SecondBite is desperate to put meals on the tables of those who need it most. And Coles is offering an easy way to lend a hand.
Despite providing the equivalent of more than 48 million meals a year to people in need, Australian food rescue organisation SecondBite is still struggling to meet national demand.
It comes as Coles launched its nationwide Christmas Appeal in supermarkets and liquor stores on Wednesday to raise funds so the non-profit can continue to rescue and deliver unsold edible food to almost 1400 community organisations.
Eighty per cent of these charities – established to provide food relief along with other wellbeing services – expected a greater demand this Christmas due to Covid, according to a recent SecondBite survey.
“I can tell you 100 per cent we are not meeting demand, there’s a great call out for more, particularly in the area we focus, which is the fresh produce,” SecondBite co-founder Simone Carson said.
“In the past 18 months with the lockdowns, loss of work hours and job security, the agencies are noticing a massive increase in need and it’s among all sorts of people – unemployed, homeless, single parents, elderly, disabled – and they’re really worried about Christmas as there’s a huge demand on families.”
Shoppers can support SecondBite by purchasing a $2 donation card in Coles stores until Christmas Eve or by donating at Liquorland, First Choice Liquor Market or Vintage Cellars until December 12.
This year marks the 10-year anniversary of Coles working with SecondBite to alleviate hunger in Australia.
SecondBite ambassador and board director Matt Preston said that with every $2 donated, shoppers helped provide the equivalent of 10 meals to a person or family in need.
“I think we still struggle in Australia to identify that there are people who are going without fresh, nutritious food but that’s the case, and Covid has highlighted that,” he said.

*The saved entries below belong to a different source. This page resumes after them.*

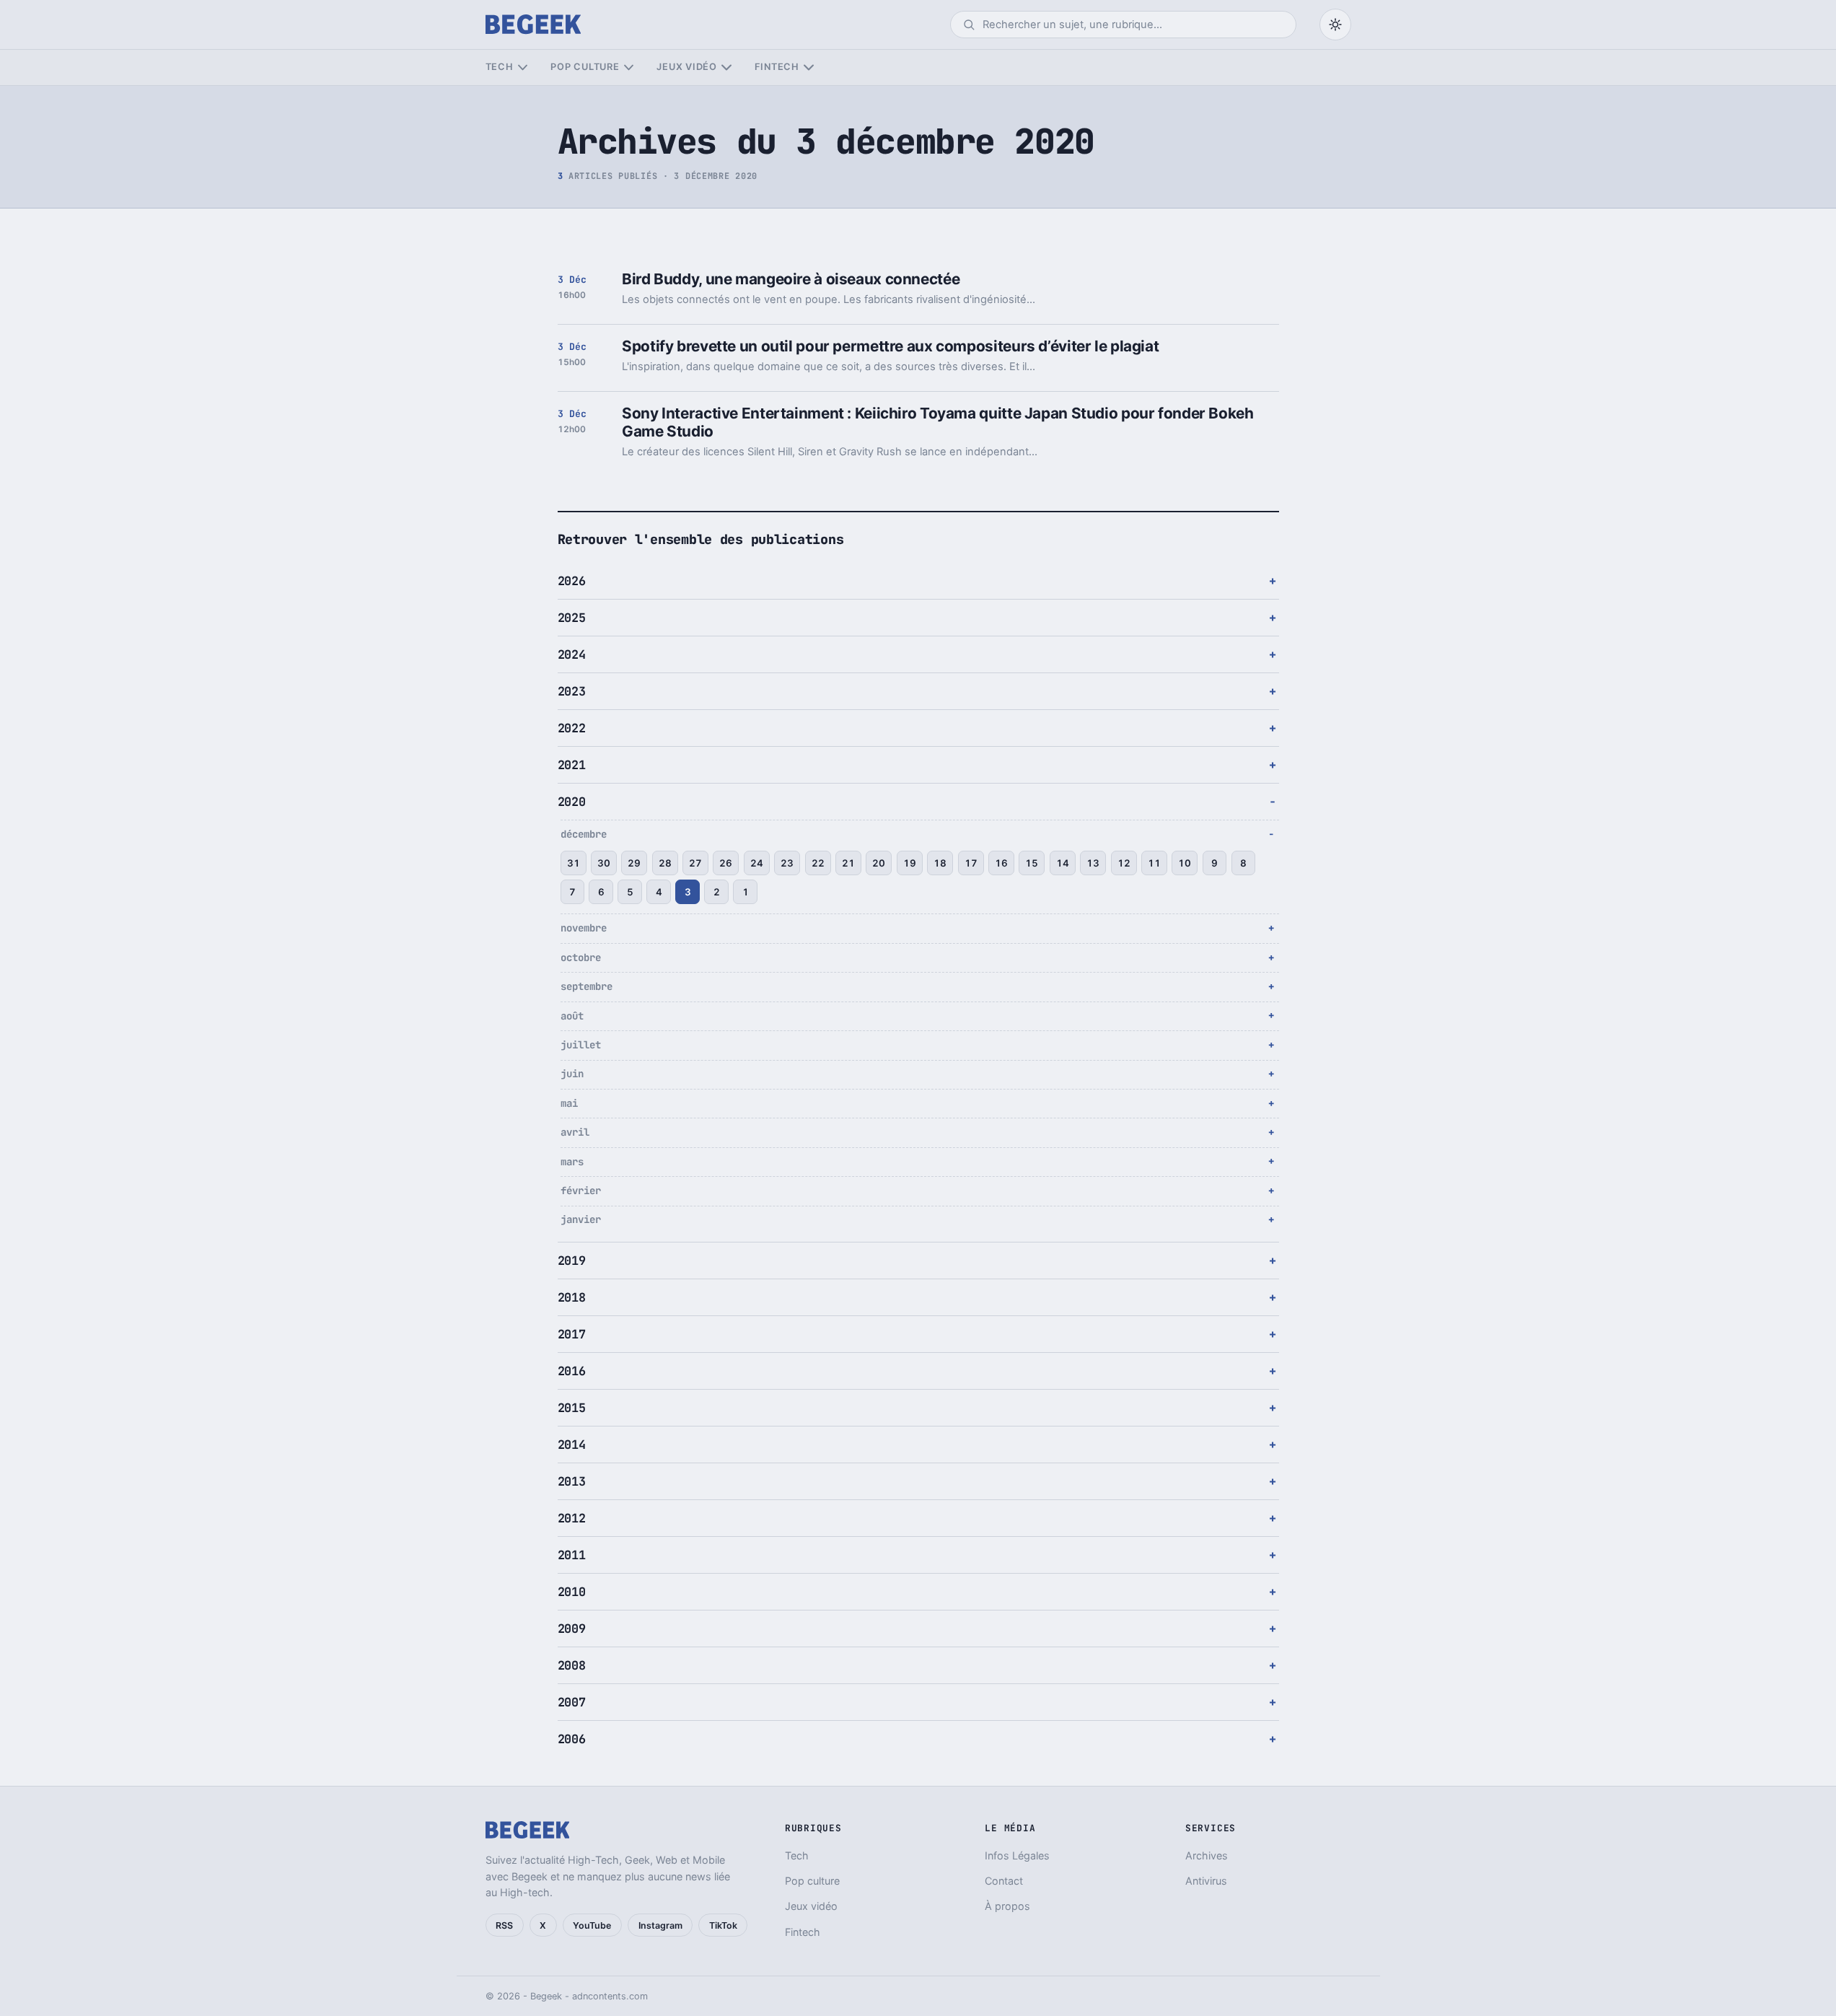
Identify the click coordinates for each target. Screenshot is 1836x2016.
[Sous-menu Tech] (522, 67)
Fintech (777, 66)
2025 (572, 618)
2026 (572, 581)
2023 (572, 691)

“The partnership with Coles, which on its 10th anniversary has helped provide 160 million meals, is saving food that was going into a dumpster previously.
“When you meet someone who’s benefiting from the food that goes to one of those charity partners and you realise that’s just one person who is say a single dad picking up food to feed his kids, the emotional value of that is immeasurable.”
Coles chief sustainability, property and export officer Thinus Keevé said the partnership had helped change the national conversation around food waste.
“When we first partnered with SecondBite 10 years ago, it was a unique and groundbreaking partnership among supermarkets, not just in Australia but across the world, to reduce food waste and help feed vulnerable members of our community,” he said.
“We’re extremely proud of our partnership with SecondBite and it’s a cause that our team members passionately support throughout the year, whether it be by ensuring all unsold edible food gets diverted from landfill to SecondBite or by raising funds during our Coles Christmas Appeal.”
Baptist Care South Australia provided almost 34,000 free meals through its centres over the past financial year with food donated by SecondBite and Coles.
Stefano Tocci, Baptist Care SA Inner City and Westcare Centre manager, said the donations of meat, fruit and vegetables, dairy products and bread twice a week made a huge difference to their service.
“This amounts to close to 50 per cent of our requirements and enables us to resource wrap around supports for our clients to assist them to move forward in their lives, without having to worry about the basics – the essentials are covered,” he said.
NEW SOUTH WALES
Through its food program Meals Plus, Parramatta Mission provides more than 50,000 meals annually using food donated by SecondBite and Coles.
“With Covid and the growing inaccessibility our community faces to affordable housing, people often will sacrifice purchasing food to pay the rent, mortgage, or electricity,” Parramatta Mission acting CEO Mark Newton said.
“Partnerships such as the one we have with Second Bite will become more crucial as we seek to support our community and those who have been most impacted by the lock downs.”
Uniting Prahran provides almost 20,000 free and low-cost meals a years from its Hartley’s community dining room, using food donated by SecondBite and Coles.
“For many of the people we see, the meal they have here at Hartley’s might be there only hot meal for the day,” Uniting Prahran community services manager Michael Scott said.
“We’re living through a time of great uncertainty and if you’re living on the street or struggling to make ends meet, you probably don’t know where your next meal is coming from, so you’re constantly in survival mode.
“When people come to Hartley’s, they’re able to have a sit-down meal connect with others hopefully they leave knowing there are people who care about them.”
Since March 2020, Micah Projects – a non-profit committed to providing community services and opportunities to create justice and respond to injustice – have provided free fresh and healthy meals to individuals and families impacted by homelessness, family violence and poverty.
“Thanks to the generous support of Coles and SecondBite and their incredible weekly contributions of regular fresh produce donations, the team at Hope Street Cafes have been able to create, cook and distribute 11,500 ready-made meals to our community members this year,” Micah’s training and cafe manager Annette Gillespie said.